## begin RECORD EXCERPTS
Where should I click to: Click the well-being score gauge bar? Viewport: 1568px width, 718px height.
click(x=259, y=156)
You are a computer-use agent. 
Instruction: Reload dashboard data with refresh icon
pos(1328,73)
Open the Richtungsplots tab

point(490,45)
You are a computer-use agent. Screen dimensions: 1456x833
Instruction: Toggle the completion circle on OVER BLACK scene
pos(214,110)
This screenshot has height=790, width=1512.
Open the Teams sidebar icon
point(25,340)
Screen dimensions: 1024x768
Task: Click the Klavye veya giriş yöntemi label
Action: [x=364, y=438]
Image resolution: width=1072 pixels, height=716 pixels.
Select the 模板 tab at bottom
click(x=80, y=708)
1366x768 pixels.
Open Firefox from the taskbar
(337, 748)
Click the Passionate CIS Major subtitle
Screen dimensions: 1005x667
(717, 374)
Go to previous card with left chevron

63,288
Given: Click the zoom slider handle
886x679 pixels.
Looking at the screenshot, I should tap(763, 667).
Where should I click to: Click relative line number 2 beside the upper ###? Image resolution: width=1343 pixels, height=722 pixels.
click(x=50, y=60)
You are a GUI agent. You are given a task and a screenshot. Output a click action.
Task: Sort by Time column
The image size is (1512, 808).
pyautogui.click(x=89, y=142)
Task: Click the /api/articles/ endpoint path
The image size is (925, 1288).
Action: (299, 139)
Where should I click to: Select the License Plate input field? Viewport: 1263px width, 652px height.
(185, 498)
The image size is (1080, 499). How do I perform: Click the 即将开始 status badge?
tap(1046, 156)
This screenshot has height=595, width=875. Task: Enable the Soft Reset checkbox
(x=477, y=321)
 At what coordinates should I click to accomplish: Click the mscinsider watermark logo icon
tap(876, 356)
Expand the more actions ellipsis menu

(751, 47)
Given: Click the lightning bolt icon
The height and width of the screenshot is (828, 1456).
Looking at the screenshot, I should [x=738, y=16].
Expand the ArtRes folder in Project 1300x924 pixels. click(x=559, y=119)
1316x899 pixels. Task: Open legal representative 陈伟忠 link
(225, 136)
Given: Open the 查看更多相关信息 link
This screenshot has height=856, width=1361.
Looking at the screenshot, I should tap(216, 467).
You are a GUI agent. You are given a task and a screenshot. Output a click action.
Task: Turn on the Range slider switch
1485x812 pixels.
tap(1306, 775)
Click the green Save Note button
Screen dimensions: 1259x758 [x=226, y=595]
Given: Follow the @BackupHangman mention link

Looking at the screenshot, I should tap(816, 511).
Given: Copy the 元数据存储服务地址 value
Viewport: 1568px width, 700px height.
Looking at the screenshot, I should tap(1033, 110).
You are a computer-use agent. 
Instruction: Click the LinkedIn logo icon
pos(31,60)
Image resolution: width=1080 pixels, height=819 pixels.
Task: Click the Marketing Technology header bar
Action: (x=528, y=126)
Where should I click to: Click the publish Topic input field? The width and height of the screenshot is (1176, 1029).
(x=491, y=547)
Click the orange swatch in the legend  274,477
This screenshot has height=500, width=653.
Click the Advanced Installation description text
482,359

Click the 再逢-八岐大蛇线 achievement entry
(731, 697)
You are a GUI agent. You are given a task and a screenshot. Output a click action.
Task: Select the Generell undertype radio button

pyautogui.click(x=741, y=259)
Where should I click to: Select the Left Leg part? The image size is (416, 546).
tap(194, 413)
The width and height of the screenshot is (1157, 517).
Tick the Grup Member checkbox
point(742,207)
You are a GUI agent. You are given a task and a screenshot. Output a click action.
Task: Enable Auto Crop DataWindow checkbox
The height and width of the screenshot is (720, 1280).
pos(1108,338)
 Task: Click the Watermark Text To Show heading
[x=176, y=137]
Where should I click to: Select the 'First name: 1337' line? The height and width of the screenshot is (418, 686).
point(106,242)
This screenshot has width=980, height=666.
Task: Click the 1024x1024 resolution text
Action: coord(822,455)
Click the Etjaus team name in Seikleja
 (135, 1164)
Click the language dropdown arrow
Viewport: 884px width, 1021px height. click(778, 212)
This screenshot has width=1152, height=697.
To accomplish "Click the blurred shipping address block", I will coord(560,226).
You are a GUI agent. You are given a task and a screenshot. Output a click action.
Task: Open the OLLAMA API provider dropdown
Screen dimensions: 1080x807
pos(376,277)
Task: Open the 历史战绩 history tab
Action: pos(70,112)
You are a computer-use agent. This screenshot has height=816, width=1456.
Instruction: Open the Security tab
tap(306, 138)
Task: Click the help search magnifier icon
## end RECORD EXCERPTS
▸ SET TASK
Present all the lines above as a Markdown table with two columns, No. and Line, one numbered row per line, leaving out blank lines.

▸ COMPLETED TASK
| No. | Line |
|---|---|
| 1 | Where should I click to: Click the well-being score gauge bar? Viewport: 1568px width, 718px height. |
| 2 | click(x=259, y=156) |
| 3 | You are a computer-use agent.  |
| 4 | Instruction: Reload dashboard data with refresh icon |
| 5 | pos(1328,73) |
| 6 | Open the Richtungsplots tab |
| 7 | point(490,45) |
| 8 | You are a computer-use agent. Screen dimensions: 1456x833 |
| 9 | Instruction: Toggle the completion circle on OVER BLACK scene |
| 10 | pos(214,110) |
| 11 | This screenshot has height=790, width=1512. |
| 12 | Open the Teams sidebar icon |
| 13 | point(25,340) |
| 14 | Screen dimensions: 1024x768 |
| 15 | Task: Click the Klavye veya giriş yöntemi label |
| 16 | Action: [x=364, y=438] |
| 17 | Image resolution: width=1072 pixels, height=716 pixels. |
| 18 | Select the 模板 tab at bottom |
| 19 | click(x=80, y=708) |
| 20 | 1366x768 pixels. |
| 21 | Open Firefox from the taskbar |
| 22 | (337, 748) |
| 23 | Click the Passionate CIS Major subtitle |
| 24 | Screen dimensions: 1005x667 |
| 25 | (717, 374) |
| 26 | Go to previous card with left chevron |
| 27 | 63,288 |
| 28 | Given: Click the zoom slider handle |
| 29 | 886x679 pixels. |
| 30 | Looking at the screenshot, I should tap(763, 667). |
| 31 | Where should I click to: Click relative line number 2 beside the upper ###? Image resolution: width=1343 pixels, height=722 pixels. |
| 32 | click(x=50, y=60) |
| 33 | You are a GUI agent. You are given a task and a screenshot. Output a click action. |
| 34 | Task: Sort by Time column |
| 35 | The image size is (1512, 808). |
| 36 | pyautogui.click(x=89, y=142) |
| 37 | Task: Click the /api/articles/ endpoint path |
| 38 | The image size is (925, 1288). |
| 39 | Action: (299, 139) |
| 40 | Where should I click to: Select the License Plate input field? Viewport: 1263px width, 652px height. |
| 41 | (185, 498) |
| 42 | The image size is (1080, 499). How do I perform: Click the 即将开始 status badge? |
| 43 | tap(1046, 156) |
| 44 | This screenshot has height=595, width=875. Task: Enable the Soft Reset checkbox |
| 45 | (x=477, y=321) |
| 46 |  At what coordinates should I click to accomplish: Click the mscinsider watermark logo icon |
| 47 | tap(876, 356) |
| 48 | Expand the more actions ellipsis menu |
| 49 | (751, 47) |
| 50 | Given: Click the lightning bolt icon |
| 51 | The height and width of the screenshot is (828, 1456). |
| 52 | Looking at the screenshot, I should [x=738, y=16]. |
| 53 | Expand the ArtRes folder in Project 1300x924 pixels. click(x=559, y=119) |
| 54 | 1316x899 pixels. Task: Open legal representative 陈伟忠 link |
| 55 | (225, 136) |
| 56 | Given: Open the 查看更多相关信息 link |
| 57 | This screenshot has height=856, width=1361. |
| 58 | Looking at the screenshot, I should tap(216, 467). |
| 59 | You are a GUI agent. You are given a task and a screenshot. Output a click action. |
| 60 | Task: Turn on the Range slider switch |
| 61 | 1485x812 pixels. |
| 62 | tap(1306, 775) |
| 63 | Click the green Save Note button |
| 64 | Screen dimensions: 1259x758 [x=226, y=595] |
| 65 | Given: Follow the @BackupHangman mention link |
| 66 | Looking at the screenshot, I should tap(816, 511). |
| 67 | Given: Copy the 元数据存储服务地址 value |
| 68 | Viewport: 1568px width, 700px height. |
| 69 | Looking at the screenshot, I should tap(1033, 110). |
| 70 | You are a computer-use agent.  |
| 71 | Instruction: Click the LinkedIn logo icon |
| 72 | pos(31,60) |
| 73 | Image resolution: width=1080 pixels, height=819 pixels. |
| 74 | Task: Click the Marketing Technology header bar |
| 75 | Action: (x=528, y=126) |
| 76 | Where should I click to: Click the publish Topic input field? The width and height of the screenshot is (1176, 1029). |
| 77 | (x=491, y=547) |
| 78 | Click the orange swatch in the legend  274,477 |
| 79 | This screenshot has height=500, width=653. |
| 80 | Click the Advanced Installation description text |
| 81 | 482,359 |
| 82 | Click the 再逢-八岐大蛇线 achievement entry |
| 83 | (731, 697) |
| 84 | You are a GUI agent. You are given a task and a screenshot. Output a click action. |
| 85 | Task: Select the Generell undertype radio button |
| 86 | pyautogui.click(x=741, y=259) |
| 87 | Where should I click to: Select the Left Leg part? The image size is (416, 546). |
| 88 | tap(194, 413) |
| 89 | The width and height of the screenshot is (1157, 517). |
| 90 | Tick the Grup Member checkbox |
| 91 | point(742,207) |
| 92 | You are a GUI agent. You are given a task and a screenshot. Output a click action. |
| 93 | Task: Enable Auto Crop DataWindow checkbox |
| 94 | The height and width of the screenshot is (720, 1280). |
| 95 | pos(1108,338) |
| 96 |  Task: Click the Watermark Text To Show heading |
| 97 | [x=176, y=137] |
| 98 | Where should I click to: Select the 'First name: 1337' line? The height and width of the screenshot is (418, 686). |
| 99 | point(106,242) |
| 100 | This screenshot has width=980, height=666. |
| 101 | Task: Click the 1024x1024 resolution text |
| 102 | Action: coord(822,455) |
| 103 | Click the Etjaus team name in Seikleja |
| 104 |  (135, 1164) |
| 105 | Click the language dropdown arrow |
| 106 | Viewport: 884px width, 1021px height. click(778, 212) |
| 107 | This screenshot has width=1152, height=697. |
| 108 | To accomplish "Click the blurred shipping address block", I will coord(560,226). |
| 109 | You are a GUI agent. You are given a task and a screenshot. Output a click action. |
| 110 | Task: Open the OLLAMA API provider dropdown |
| 111 | Screen dimensions: 1080x807 |
| 112 | pos(376,277) |
| 113 | Task: Open the 历史战绩 history tab |
| 114 | Action: pos(70,112) |
| 115 | You are a computer-use agent. This screenshot has height=816, width=1456. |
| 116 | Instruction: Open the Security tab |
| 117 | tap(306, 138) |
| 118 | Task: Click the help search magnifier icon |